Title: Application of CRISPR technology in genome editing in agriculture -swine

Author
item Blomberg, Le Ann
item TELUGU, BHANU - University Of Maryland
item Donovan, David
item OATELY, JON - Washington State University

Submitted to: Meeting Abstract
Publication Type: Abstract Only
Publication Acceptance Date: 5/19/2015
Publication Date: N/A
Citation: N/A

Interpretive Summary:

Technical Abstract: Decades of selective breeding in agricultural species has led to the derivation of stronger and fitter animals with improved production traits. However, often co-segregating with beneficial traits are less desirable traits. With the plethora of genome data and annotation, has come the technology to develop a greater understanding of the function of genes and their role in regulating specific biological mechanisms such as development, growth, or disease susceptibility, by the direct silencing or repair of distinct alleles in the totipotent one cell embryo, without the introduction of foreign DNA. Traits introduced are heritable, thus, can be used to enhance genetics/ phenotype or re-introduce desired genetics.

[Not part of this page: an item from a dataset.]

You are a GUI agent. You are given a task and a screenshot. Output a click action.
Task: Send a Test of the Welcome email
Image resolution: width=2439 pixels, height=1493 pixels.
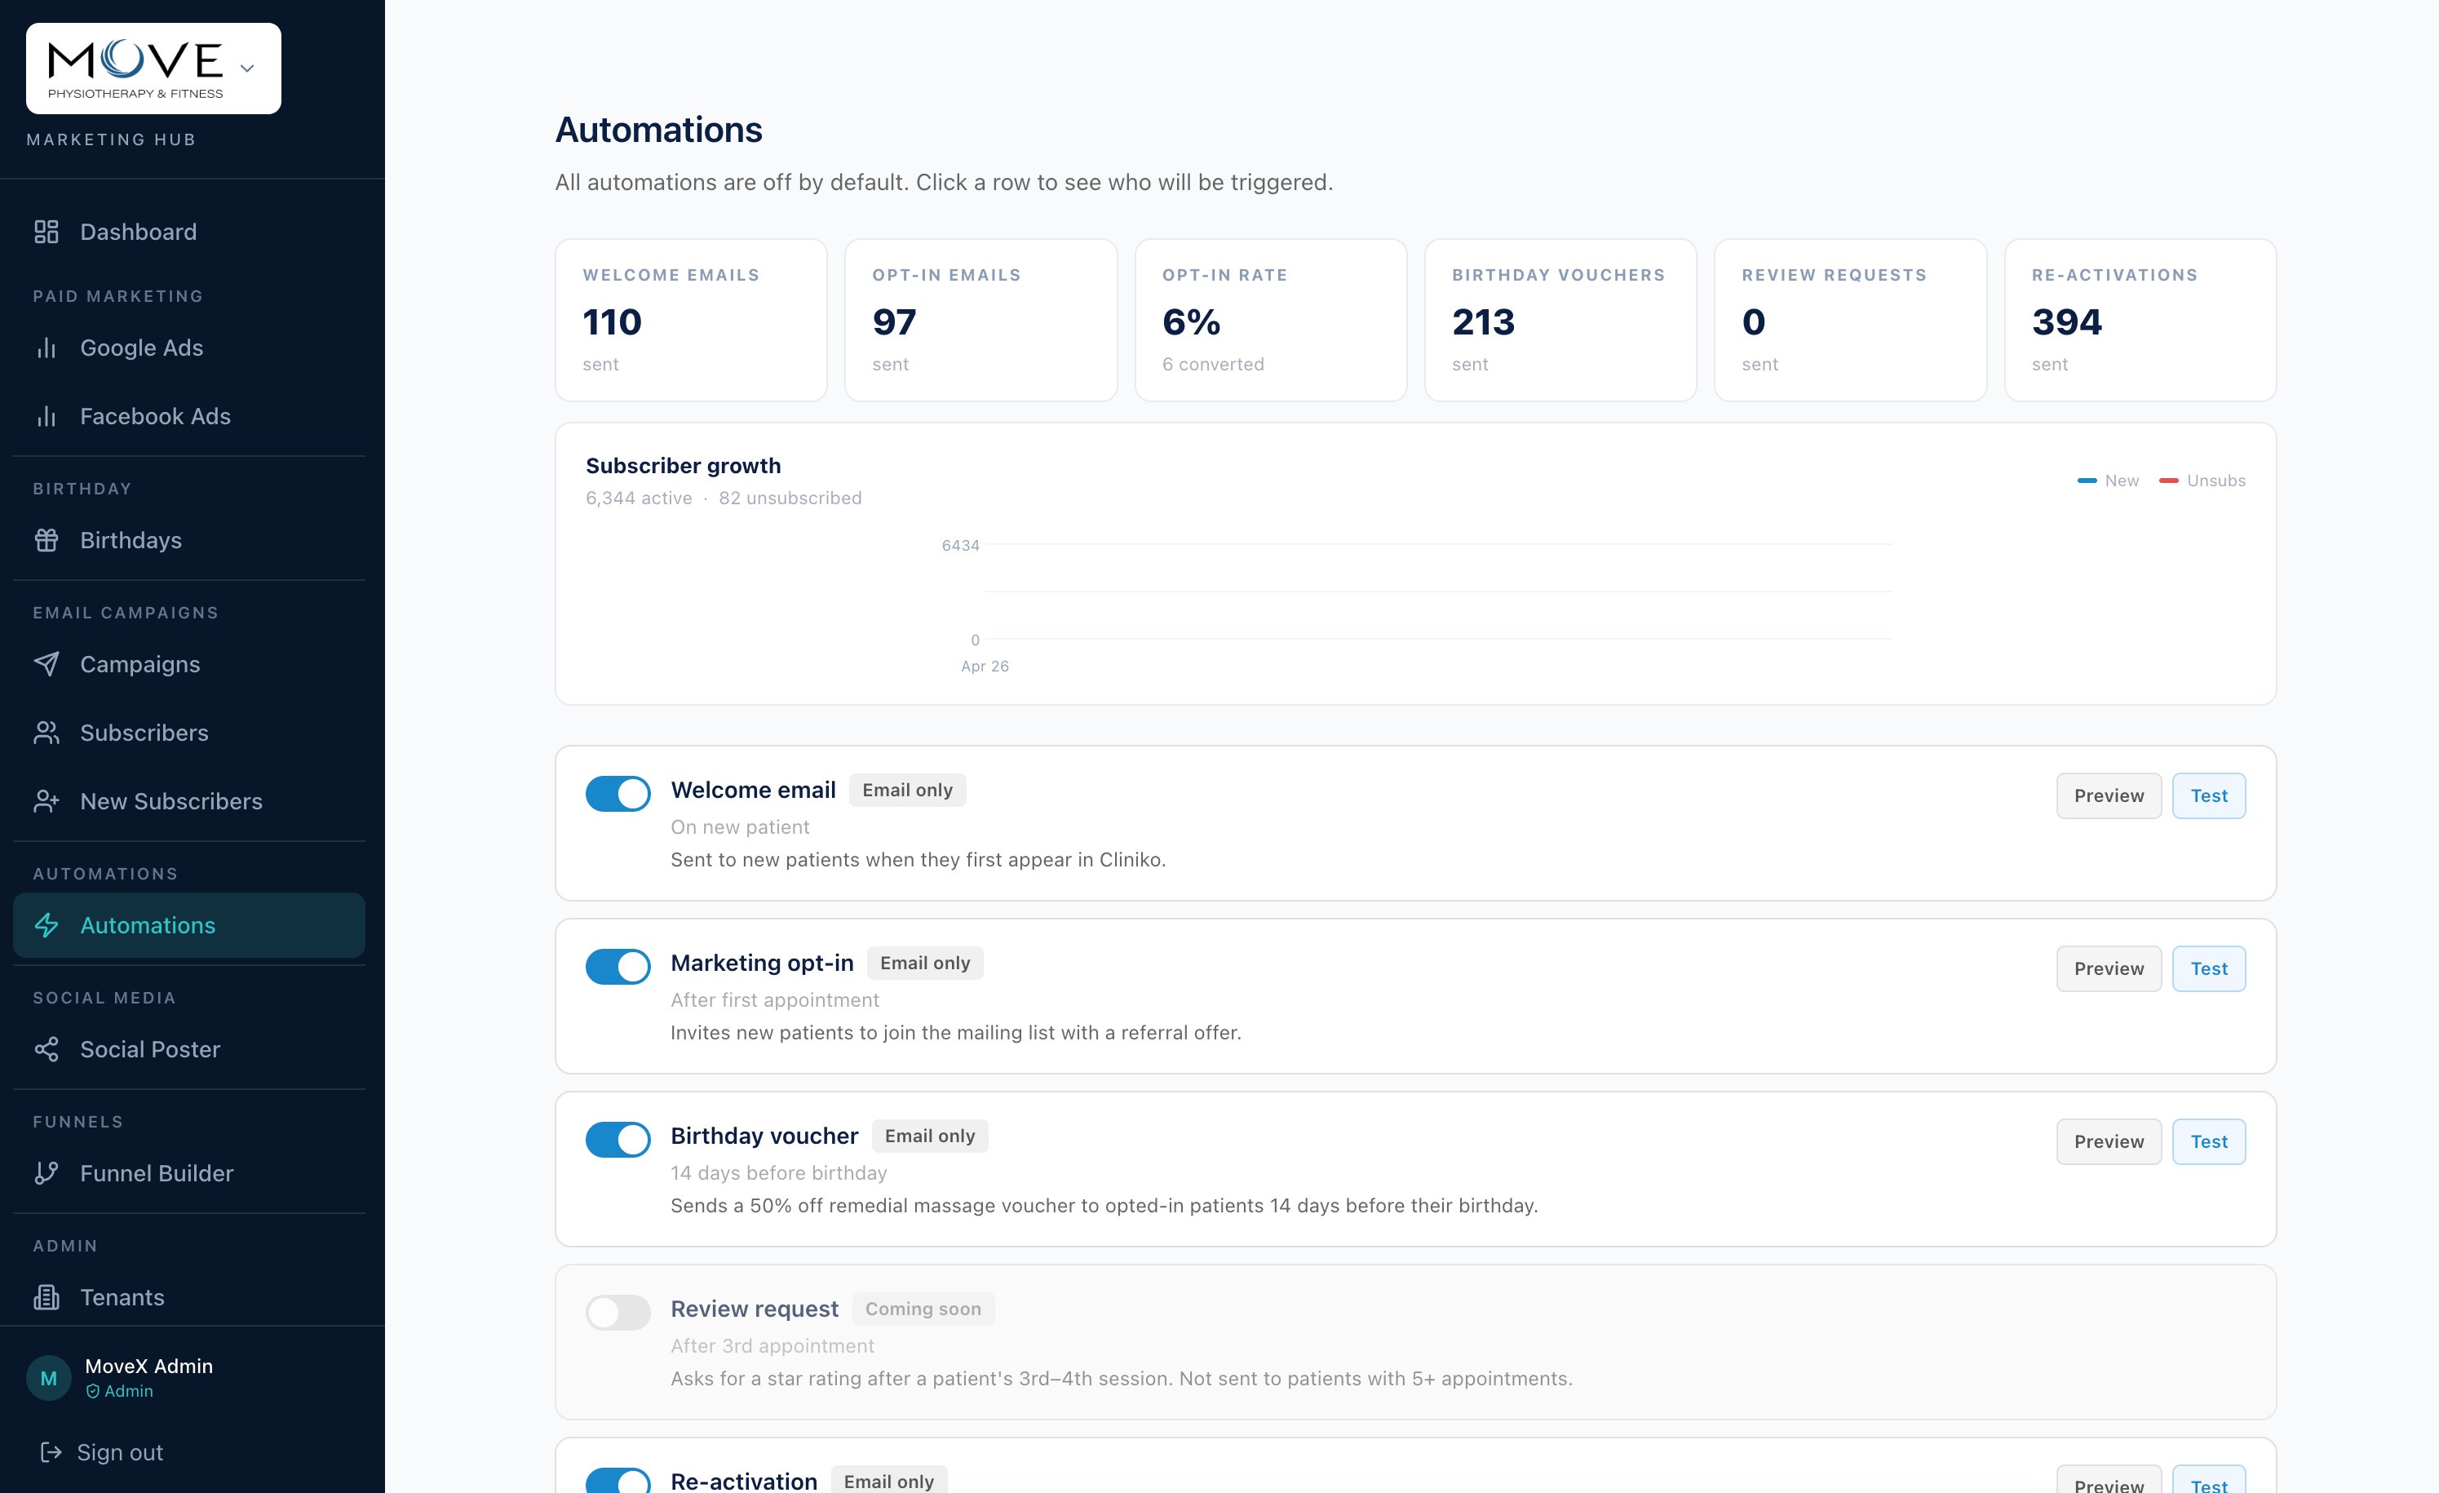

A university partner and ARS have utilized clustered regularly interspaced short palindromic repeats (CRIPSR) technology with a reporter gene to directly modify, in proof of concept experiments, a target gene (prion) in the one cell porcine embryo using both nonhomologous end joining (NHEJ) and homology-directed repair (HDR). Embryos microinjected with the respective NHEJ or HDR construct and cultured through the blastocyst stage exhibited targeted mutations. Multiple gene target knockouts (prion and zinc finger, BED-type containing 6) and site-directed gene modifications have also been achieved. More recently, piglets with embryo-direct CRISPR gene modification have been generated. Goals will be to utilize these technologies to address disease and animal-welfare issues and create animal models for dual purpose, biomedicine and agriculture.